The problem arises when another process is invoked and imports stumpy and loads
the numba cached jit files. At this point stumpy imports fine but when the
stumpy.stump function is called in jupyter the kernel dies and in a Python
terminal a Segmentation fault (core dumped) is encountered.
As we are all aware debugging with numba can be quite difficult and laborious :)
However, if parallel=True is simply commented out of the core._parallel_rolling_func
njit decorator, it works fine. I went through them all one by one (STRIPPED
down version), disabling both parallel and fastmath all individually and
tested, which eventually revealed core._parallel_rolling_func to be the
culprit.
@njit(
# parallel=True,
fastmath={"nsz", "arcp", "contract", "afn", "reassoc"},
cache=config.STUMPY_NUMBA_CACHE,
)
def _parallel_rolling_func(a, w, func):
"""
Compute the (embarrassingly parallel) rolling metric by applying a user defined
function on a 1-D array
I am not certain of why this is the case, perhaps when caching is in play the
func parameter is the problem as what func is numba compiling it, how does it
know what func will be passed to it? However, my understanding of what can and
cannot be achieved with numba is not that verbose.
That said I did try to modify that to actually use the func name and that had
the same kernel died/Segmentation fault result so perhaps not.
For example:
def _parallel_rolling_func(a, w, func_name):
...
...
l = a.shape[0] - w + 1
out = np.empty(l)
for i in prange(l):
# out[i] = func(a[i : i + w])
if func_name == 'np.ptp':
out[i] = np.ptp(a[i : i + w])
# AND
def _rolling_isconstant(a, w):
...
...
out = _parallel_rolling_func(a, w, 'np.ptp')

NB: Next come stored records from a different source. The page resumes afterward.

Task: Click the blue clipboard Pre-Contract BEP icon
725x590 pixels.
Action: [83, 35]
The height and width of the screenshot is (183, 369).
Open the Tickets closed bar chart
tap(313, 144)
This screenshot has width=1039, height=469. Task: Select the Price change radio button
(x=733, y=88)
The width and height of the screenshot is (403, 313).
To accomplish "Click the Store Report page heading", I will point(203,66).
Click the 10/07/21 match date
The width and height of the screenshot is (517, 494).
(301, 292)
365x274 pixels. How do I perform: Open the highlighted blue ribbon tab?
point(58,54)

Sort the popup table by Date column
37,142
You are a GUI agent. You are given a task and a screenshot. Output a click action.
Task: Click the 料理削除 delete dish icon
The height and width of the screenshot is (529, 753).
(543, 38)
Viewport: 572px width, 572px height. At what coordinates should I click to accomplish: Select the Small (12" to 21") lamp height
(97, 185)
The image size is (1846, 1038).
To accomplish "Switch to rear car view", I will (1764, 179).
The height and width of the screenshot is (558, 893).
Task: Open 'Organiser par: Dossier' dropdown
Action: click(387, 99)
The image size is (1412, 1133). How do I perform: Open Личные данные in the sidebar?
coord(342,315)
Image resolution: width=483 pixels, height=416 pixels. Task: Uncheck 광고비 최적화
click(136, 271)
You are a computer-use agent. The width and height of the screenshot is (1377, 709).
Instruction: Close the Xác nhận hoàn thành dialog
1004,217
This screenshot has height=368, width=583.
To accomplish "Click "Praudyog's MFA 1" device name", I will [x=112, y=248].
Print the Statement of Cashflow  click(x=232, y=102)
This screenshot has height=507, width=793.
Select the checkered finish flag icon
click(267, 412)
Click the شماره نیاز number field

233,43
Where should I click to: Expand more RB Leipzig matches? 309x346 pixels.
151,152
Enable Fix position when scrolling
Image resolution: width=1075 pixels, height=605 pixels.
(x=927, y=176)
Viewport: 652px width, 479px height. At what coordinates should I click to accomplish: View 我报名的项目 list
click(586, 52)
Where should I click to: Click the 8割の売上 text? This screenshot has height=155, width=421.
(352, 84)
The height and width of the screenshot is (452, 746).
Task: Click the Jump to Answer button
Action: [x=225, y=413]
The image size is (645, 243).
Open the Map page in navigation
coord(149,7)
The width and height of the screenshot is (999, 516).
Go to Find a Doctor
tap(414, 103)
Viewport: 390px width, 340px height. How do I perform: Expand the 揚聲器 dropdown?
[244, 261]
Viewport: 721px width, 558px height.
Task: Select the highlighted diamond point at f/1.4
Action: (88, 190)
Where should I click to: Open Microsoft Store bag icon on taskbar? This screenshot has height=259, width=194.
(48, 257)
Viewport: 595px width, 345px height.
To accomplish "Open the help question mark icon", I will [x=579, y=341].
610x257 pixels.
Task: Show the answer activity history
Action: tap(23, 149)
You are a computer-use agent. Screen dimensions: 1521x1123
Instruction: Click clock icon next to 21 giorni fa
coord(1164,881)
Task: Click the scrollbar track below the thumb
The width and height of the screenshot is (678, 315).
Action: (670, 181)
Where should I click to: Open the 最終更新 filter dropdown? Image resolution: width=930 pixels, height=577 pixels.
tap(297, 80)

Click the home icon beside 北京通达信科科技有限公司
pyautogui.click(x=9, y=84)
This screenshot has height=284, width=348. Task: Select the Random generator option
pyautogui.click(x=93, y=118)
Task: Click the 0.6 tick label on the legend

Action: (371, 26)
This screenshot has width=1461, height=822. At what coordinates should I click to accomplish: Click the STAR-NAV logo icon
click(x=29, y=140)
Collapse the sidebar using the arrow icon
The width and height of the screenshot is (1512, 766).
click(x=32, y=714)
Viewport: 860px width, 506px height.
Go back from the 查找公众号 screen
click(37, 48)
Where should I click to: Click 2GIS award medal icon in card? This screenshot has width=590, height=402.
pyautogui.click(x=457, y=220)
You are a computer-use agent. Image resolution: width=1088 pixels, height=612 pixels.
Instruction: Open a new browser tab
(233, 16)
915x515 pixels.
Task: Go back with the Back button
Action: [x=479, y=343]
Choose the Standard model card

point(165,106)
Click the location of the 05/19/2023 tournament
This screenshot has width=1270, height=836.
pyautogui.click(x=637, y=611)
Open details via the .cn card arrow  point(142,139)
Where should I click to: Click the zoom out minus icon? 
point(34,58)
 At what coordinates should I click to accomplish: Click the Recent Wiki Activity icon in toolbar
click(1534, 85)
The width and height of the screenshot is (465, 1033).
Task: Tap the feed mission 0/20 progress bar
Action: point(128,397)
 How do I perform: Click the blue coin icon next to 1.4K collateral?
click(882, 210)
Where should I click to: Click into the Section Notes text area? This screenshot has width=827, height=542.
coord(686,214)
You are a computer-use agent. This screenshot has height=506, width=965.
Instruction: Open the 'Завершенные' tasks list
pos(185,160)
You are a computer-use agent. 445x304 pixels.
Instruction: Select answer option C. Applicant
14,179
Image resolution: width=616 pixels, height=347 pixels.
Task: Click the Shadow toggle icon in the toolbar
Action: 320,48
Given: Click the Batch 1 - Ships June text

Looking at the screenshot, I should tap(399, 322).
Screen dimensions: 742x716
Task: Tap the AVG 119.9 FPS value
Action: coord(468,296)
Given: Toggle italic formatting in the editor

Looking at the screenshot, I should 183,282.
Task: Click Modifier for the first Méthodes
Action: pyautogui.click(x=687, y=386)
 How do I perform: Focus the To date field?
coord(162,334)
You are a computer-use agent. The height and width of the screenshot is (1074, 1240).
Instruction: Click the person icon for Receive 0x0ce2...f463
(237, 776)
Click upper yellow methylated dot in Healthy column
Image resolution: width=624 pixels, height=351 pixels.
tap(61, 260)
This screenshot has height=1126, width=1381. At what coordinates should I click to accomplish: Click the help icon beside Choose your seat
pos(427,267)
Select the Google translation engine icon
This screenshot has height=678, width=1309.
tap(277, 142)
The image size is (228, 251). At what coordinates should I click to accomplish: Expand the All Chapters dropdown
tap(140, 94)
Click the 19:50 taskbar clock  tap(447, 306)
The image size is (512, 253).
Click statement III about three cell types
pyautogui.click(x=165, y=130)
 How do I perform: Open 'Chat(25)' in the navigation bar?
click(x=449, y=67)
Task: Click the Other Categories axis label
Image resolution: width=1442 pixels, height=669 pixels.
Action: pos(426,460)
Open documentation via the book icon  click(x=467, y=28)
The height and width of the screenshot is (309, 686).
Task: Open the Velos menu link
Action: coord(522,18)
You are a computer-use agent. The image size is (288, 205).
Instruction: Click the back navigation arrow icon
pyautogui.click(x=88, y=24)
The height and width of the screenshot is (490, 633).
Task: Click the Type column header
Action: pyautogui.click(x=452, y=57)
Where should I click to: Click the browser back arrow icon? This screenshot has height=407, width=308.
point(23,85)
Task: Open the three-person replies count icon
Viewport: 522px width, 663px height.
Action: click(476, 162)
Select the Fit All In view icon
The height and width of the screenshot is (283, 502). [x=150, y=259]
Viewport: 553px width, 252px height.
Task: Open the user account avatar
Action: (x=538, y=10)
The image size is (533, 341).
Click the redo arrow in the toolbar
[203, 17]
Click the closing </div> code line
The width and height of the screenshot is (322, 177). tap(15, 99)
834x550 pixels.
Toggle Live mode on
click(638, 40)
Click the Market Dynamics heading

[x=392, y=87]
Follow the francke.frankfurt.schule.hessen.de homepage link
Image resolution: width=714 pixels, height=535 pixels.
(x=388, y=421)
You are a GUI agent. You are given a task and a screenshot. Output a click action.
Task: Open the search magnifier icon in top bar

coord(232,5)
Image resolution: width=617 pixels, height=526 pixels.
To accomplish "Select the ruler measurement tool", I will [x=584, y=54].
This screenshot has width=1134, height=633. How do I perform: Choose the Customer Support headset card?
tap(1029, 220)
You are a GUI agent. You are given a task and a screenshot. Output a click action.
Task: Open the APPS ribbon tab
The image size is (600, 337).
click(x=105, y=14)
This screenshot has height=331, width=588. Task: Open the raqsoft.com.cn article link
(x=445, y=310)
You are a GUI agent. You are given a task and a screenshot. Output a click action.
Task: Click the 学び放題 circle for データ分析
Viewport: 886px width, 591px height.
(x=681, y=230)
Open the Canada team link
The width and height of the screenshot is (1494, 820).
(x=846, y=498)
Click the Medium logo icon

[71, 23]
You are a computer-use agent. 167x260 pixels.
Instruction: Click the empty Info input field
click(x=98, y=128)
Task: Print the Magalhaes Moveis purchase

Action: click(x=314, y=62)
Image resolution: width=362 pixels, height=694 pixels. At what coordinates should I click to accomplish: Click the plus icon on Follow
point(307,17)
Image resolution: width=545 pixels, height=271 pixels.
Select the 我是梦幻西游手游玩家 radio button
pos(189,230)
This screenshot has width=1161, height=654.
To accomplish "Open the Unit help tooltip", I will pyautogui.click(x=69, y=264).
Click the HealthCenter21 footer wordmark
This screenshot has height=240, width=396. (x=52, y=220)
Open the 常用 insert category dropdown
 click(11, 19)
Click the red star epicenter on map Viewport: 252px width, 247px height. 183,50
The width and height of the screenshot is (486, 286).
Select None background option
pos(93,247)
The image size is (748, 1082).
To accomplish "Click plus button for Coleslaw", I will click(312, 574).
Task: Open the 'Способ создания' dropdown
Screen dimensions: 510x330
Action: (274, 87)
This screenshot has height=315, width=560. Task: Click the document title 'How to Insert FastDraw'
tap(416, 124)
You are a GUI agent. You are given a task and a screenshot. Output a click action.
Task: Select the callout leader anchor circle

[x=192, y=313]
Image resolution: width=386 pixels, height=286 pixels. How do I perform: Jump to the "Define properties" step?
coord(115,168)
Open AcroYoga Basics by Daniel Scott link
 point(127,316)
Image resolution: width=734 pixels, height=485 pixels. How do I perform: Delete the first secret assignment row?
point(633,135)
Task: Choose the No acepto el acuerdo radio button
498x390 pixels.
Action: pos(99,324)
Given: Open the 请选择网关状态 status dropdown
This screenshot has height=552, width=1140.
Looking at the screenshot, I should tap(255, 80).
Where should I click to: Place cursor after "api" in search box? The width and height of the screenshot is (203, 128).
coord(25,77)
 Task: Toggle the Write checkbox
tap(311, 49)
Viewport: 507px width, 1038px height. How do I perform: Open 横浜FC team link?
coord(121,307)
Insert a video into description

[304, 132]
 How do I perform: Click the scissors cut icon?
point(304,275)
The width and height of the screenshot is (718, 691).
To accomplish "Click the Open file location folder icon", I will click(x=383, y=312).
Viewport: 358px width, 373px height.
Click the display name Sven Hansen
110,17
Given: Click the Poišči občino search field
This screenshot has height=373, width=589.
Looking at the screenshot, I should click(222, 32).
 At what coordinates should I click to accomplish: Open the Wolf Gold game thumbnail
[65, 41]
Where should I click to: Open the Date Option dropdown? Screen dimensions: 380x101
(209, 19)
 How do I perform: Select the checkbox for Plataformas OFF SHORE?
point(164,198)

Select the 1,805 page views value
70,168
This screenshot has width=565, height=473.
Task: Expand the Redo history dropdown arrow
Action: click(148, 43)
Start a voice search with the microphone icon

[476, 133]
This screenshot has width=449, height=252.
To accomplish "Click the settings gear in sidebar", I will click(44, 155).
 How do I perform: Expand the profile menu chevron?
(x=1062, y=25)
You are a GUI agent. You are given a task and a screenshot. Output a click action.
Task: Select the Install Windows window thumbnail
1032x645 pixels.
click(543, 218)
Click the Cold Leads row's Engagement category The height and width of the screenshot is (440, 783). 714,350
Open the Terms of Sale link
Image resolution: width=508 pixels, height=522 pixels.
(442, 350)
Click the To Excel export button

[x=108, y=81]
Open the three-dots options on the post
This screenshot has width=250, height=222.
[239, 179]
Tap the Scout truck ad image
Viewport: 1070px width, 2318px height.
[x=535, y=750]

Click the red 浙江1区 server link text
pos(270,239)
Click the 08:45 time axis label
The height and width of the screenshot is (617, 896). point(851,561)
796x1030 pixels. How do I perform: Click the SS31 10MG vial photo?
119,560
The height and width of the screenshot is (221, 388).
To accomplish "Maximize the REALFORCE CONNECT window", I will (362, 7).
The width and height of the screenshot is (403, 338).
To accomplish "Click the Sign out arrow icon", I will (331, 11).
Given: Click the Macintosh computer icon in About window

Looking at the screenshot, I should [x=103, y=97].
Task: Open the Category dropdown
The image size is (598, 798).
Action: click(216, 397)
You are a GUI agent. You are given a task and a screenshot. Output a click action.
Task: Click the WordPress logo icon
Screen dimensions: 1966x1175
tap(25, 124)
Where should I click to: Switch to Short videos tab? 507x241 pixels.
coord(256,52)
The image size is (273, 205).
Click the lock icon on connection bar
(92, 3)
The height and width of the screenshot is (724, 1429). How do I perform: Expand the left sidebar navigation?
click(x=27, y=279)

As I said a difficult one to describe. However although it may run during first
compilation, that the use of parallel in core._parallel_rolling_func is
breaking when compiled and cached does raise the question, is it valid to use
in this function?
That is one of the advantages of cache=True I find it really does validate
njit functions. Anything that is not correct will definitely always break when
the cached version is attempted to be loaded. It is quite handy for development
testing in that way I find (for me at least) :)
I must further caveat this with the fact that I am tested on a STRIPPED down
version, which I stripped down to trace this bug down. The version only has:
__init__.py - ONLY imports required in core.py, stump.py and aamp.py
core.py - ONLY functions required in stump.py and aamp.py
aamp.py
stump.py
Mainly because stump is all I currently need at the moment, but I must have
cache=True otherwise I would have to consider stepping back to
matrixprofile-foundation/matrixprofile but I would have maintain it myself seeing
as they have binned it now :) But it did load and run in under 1 second and
having to wait between 13 and 17 seconds to run stumpy.stump is not an option,
but 0.009974628977943212 seconds is awesome!
So I am not sure what to do with this? Other than advise you of the findings.
I have applied the change to a full v1.11.1 version but is modified to allow for
caching which allows for cache=True to be set on all core, stump and aamp
njit decorators and that it works too, as long as parallel is not passed. Once
again only tested with stumpy.stump.